| Work to complete |
Please render the stretch of lines from the line containing "has width=479, height=249." through the line containing "click(14, 108)" as a Markdown table with the columns Row and Line, numbering each row and leaving out blank lines.

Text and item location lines
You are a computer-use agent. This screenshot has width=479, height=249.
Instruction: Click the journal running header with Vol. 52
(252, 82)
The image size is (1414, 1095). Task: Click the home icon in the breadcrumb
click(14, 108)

...

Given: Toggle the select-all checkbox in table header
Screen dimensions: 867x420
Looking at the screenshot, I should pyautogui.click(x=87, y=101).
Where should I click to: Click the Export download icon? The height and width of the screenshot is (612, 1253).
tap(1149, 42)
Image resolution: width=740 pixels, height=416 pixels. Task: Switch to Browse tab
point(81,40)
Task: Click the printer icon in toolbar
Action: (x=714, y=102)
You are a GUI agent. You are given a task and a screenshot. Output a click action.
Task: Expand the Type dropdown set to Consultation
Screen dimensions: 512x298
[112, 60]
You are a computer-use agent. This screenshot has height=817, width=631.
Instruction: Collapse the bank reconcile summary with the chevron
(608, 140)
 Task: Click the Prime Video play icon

...

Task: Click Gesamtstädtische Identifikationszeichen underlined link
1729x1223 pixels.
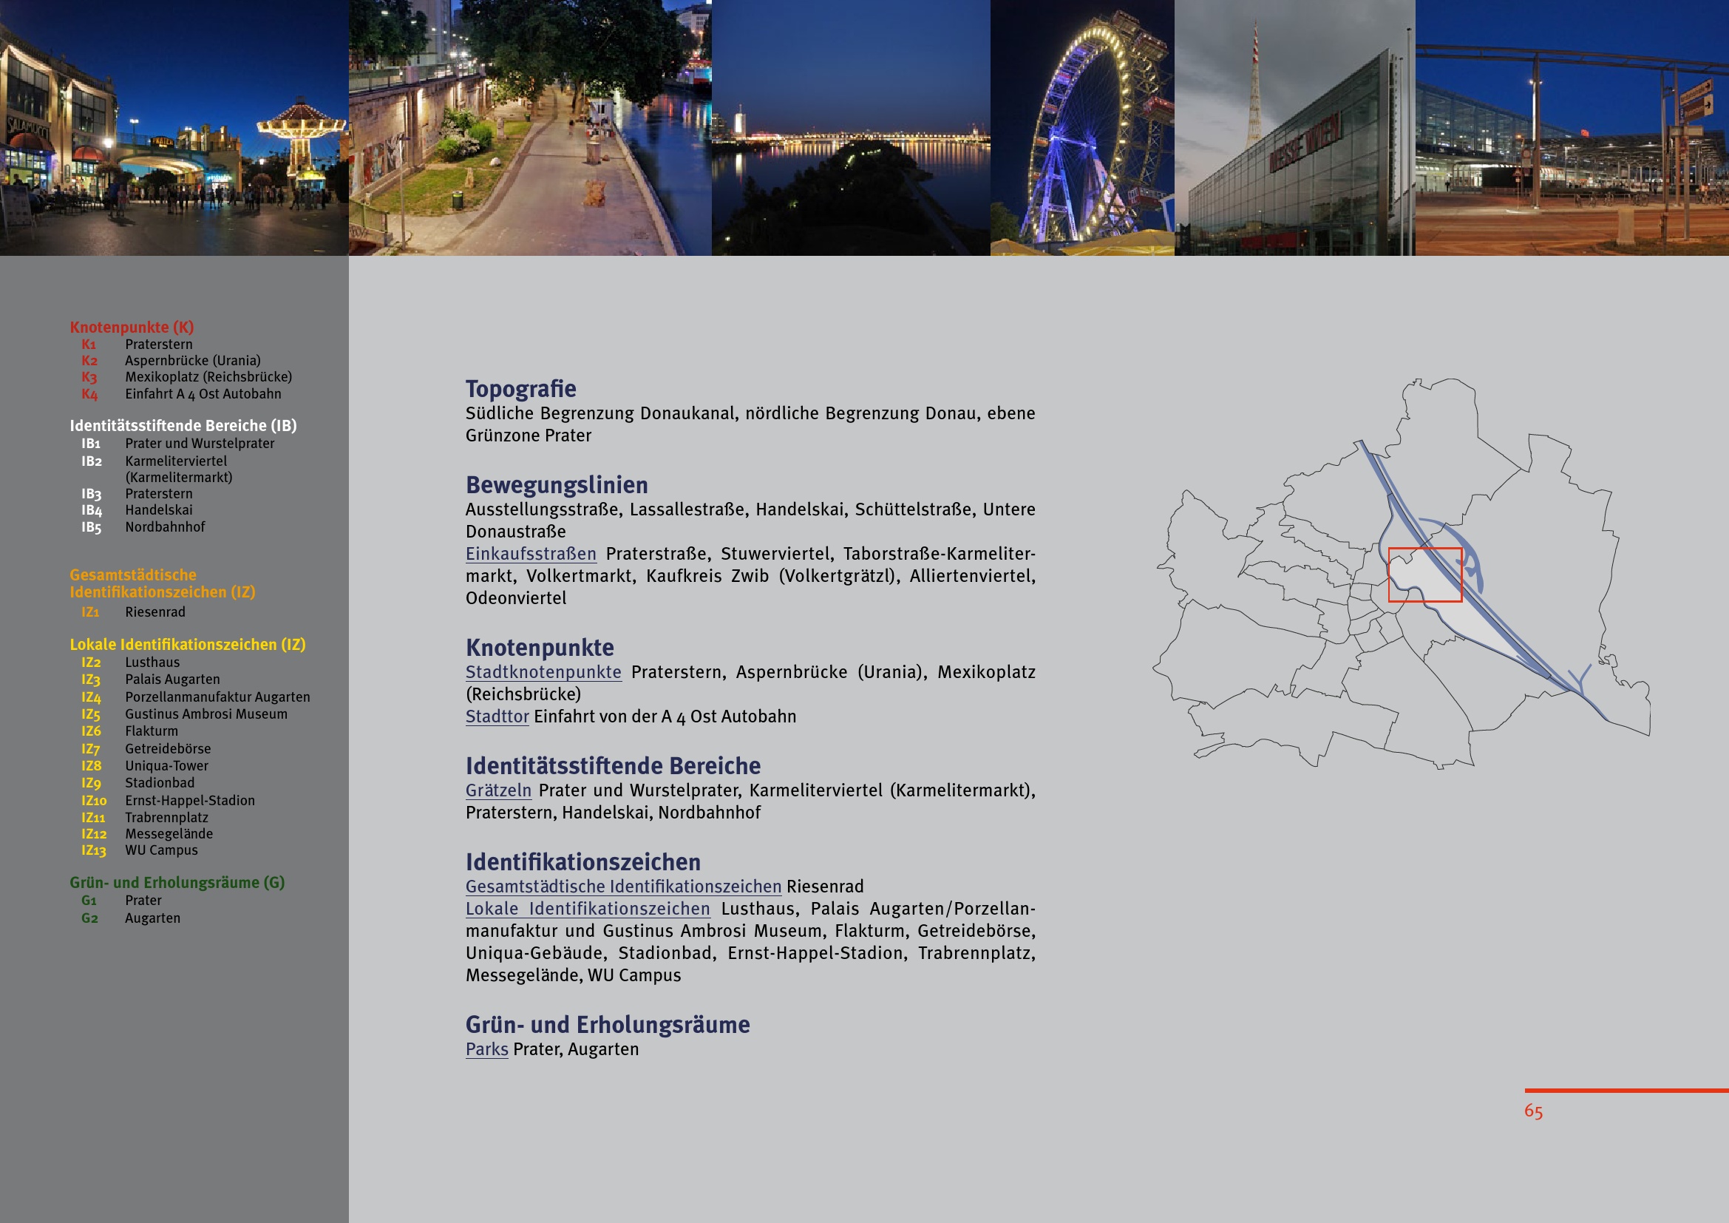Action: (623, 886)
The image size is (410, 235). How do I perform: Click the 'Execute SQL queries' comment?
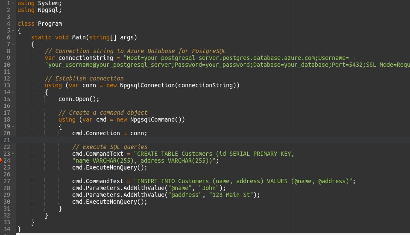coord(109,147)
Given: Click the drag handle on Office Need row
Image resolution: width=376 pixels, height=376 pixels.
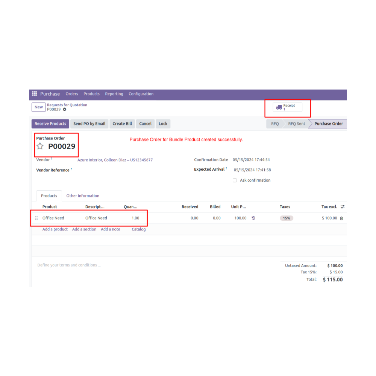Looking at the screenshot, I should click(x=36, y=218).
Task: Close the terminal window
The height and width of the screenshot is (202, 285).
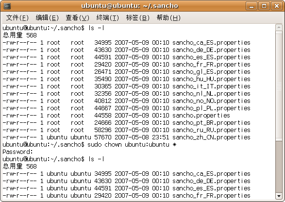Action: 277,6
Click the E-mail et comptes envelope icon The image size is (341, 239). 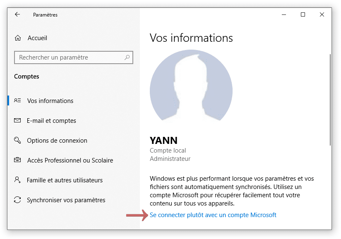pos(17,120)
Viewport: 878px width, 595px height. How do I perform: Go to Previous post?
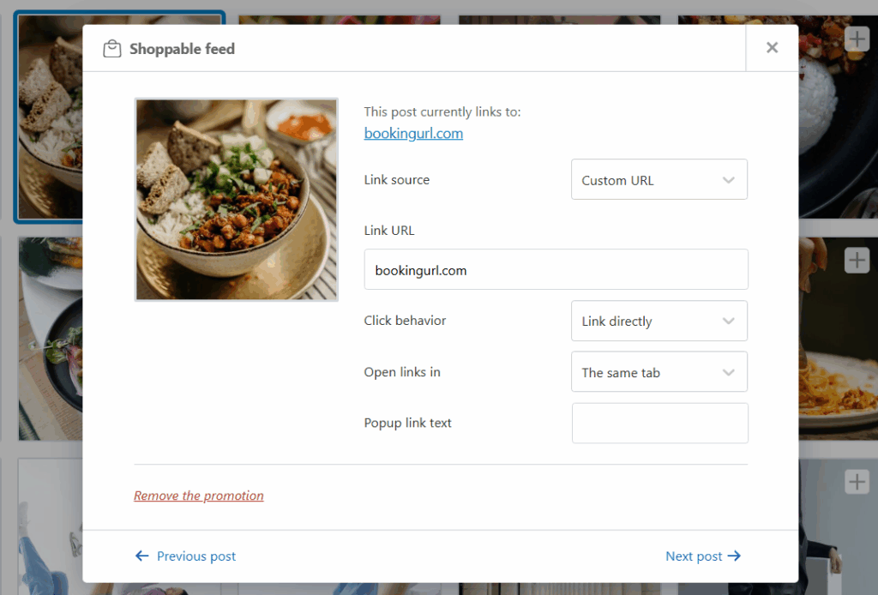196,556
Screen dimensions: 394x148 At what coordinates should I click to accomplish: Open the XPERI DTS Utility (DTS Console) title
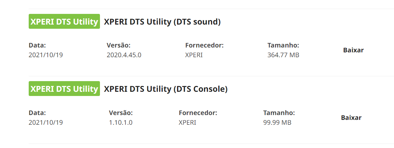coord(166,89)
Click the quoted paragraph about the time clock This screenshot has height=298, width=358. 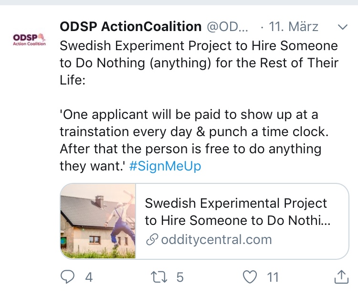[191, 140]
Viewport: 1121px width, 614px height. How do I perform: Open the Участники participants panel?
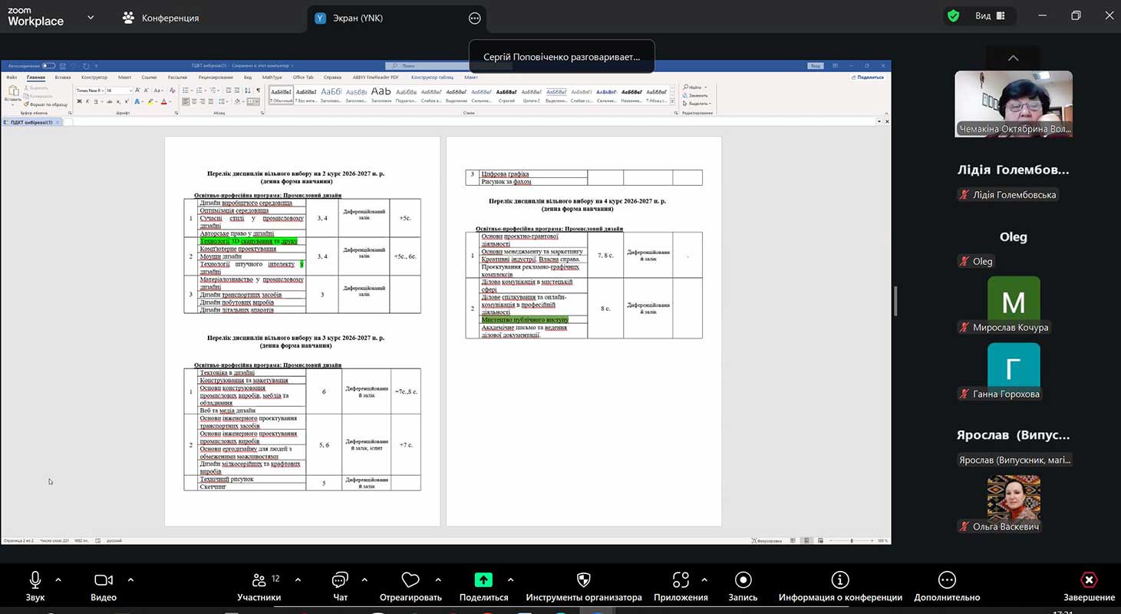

| Solution to the exercise |
| Row | Line |
|---|---|
| 1 | You are a computer-use agent. This screenshot has width=479, height=249. |
| 2 | Instruction: Click the journal running header with Vol. 52 |
| 3 | (252, 82) |
| 4 | The image size is (1414, 1095). Task: Click the home icon in the breadcrumb |
| 5 | click(14, 108) |